Delegation Tokens #

This document aims to explain and demystify delegation tokens as they are used by Flink. Before we into the details here is the high level architecture diagram:

What Are Delegation Tokens and Why Use Them? #

Delegation tokens (DTs from now on) are authentication tokens used by some services to replace long-lived credentials. Many services in the Hadoop ecosystem have support for DTs, since they have some very desirable advantages over long-lived credentials:

No need to distribute long-lived credentials #

In a distributed application, distributing long-lived credentials is tricky. Additionally, not all users wants to distribute them over the network as part of application data as it is an additional attack surface for malicious actors.

DTs allow for a single place e.g. the JobManager (JM from now on) to require long-lived credentials. That entity can then distribute the DTs to other parts of the distributed application e.g. TaskManagers (TM from now on), so they can authenticate to services.

A single token per service is used for authentication #

If Kerberos authentication were used, each client connection to a server would require a trip to the Key Distribution Center (KDC) and generation of a service ticket. In a distributed system, the number of service tickets can balloon pretty quickly due in proportion to the number of client processes (e.g. TMs) times the number of service processes (e.g. HDFS DataNodes). That generates unnecessary extra load on the KDC, and may even run into usage limits set up by the KDC admin.

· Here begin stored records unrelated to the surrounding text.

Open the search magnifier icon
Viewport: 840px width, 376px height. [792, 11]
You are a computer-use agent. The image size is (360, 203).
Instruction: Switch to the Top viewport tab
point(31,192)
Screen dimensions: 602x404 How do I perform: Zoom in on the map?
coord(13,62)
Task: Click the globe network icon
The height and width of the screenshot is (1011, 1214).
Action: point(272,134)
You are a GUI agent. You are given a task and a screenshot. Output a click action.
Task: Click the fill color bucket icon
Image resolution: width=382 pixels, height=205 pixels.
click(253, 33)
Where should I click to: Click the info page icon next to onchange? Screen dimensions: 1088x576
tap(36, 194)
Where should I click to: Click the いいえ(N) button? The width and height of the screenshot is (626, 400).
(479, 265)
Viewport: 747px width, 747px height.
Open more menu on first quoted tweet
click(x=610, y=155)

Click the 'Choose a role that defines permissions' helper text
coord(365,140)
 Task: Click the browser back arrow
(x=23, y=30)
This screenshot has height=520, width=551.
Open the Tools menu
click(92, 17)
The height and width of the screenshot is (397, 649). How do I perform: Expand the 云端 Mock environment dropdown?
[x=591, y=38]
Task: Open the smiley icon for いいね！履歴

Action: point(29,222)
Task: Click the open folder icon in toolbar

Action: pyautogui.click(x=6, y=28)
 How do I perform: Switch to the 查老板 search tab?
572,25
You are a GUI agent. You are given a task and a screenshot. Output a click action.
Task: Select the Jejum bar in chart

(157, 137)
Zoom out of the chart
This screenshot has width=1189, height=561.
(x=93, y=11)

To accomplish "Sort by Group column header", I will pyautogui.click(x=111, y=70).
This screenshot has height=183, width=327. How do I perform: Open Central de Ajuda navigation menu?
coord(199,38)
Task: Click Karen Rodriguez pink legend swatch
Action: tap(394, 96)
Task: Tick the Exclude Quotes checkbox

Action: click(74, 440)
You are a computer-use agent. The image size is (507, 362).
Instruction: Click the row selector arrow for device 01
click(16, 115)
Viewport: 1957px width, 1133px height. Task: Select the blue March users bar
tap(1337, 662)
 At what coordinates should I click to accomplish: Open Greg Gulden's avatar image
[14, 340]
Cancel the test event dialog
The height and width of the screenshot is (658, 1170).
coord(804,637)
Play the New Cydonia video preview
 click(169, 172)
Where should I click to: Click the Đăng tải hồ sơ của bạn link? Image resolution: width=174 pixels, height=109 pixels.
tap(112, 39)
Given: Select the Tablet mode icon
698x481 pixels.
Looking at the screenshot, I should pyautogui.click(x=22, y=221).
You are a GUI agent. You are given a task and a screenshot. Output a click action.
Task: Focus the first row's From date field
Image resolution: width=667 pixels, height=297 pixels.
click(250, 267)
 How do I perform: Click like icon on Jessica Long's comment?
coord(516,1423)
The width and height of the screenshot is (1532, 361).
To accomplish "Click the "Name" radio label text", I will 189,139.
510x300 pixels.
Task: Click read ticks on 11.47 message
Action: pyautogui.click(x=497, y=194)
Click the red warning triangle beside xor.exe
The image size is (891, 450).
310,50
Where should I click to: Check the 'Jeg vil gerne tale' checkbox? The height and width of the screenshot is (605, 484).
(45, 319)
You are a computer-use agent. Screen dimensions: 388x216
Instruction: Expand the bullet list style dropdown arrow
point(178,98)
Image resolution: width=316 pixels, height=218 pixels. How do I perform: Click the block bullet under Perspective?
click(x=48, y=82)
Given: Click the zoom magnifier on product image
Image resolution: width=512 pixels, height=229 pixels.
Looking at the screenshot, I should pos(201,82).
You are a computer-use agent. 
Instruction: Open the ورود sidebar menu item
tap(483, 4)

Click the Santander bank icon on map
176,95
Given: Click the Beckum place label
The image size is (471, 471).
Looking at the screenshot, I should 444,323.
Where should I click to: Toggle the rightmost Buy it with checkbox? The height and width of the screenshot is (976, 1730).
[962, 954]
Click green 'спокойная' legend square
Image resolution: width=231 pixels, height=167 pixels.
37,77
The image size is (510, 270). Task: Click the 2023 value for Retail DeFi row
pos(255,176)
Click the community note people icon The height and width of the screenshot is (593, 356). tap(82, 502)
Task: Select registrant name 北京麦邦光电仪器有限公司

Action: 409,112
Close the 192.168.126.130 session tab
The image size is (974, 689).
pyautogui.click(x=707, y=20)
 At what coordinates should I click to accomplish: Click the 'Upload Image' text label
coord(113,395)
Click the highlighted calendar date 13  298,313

Delegation tokens are only used for authentication #

DTs, unlike long-lived credentials, can only be used to authenticate to the specific service for which they were issued. You cannot use an existing DT to create new DTs or to create DTs for a different service.

So in short, DTs are not long-lived credentials. They are used by many services to replace Kerberos authentication, or even other forms of authentication, although there is nothing (aside from maybe implementation details) that ties them to the authentication mechanism.

Lifecycle of Delegation Tokens #

DTs, unlike some long-lived credentials, are service-specific. There is no centralized location you contact to create a DT for a service. So, the first step needed to get a DT is being able to authenticate to the service in question. In the Hadoop ecosystem, that is generally done using Kerberos.

This requires long-lived credentials to be available somewhere for the application to use. The user is generally responsible for providing those credentials, which is most commonly done by logging in to the KDC (e.g. using kinit). That generates a “credential cache” containing a ticket granting ticket (TGT), which can then be used to request service tickets.

There are other ways of obtaining TGTs, but, ultimately, one needs a TGT to bootstrap the process.

Once a TGT is available, the target service’s client library can then be used to authenticate to the service and request the creation of a delegation token. This token can now be sent to other processes and used to authenticate to different daemons belonging to that service. And thus the first drawback of DTs becomes apparent: you need service-specific logic to create and use them.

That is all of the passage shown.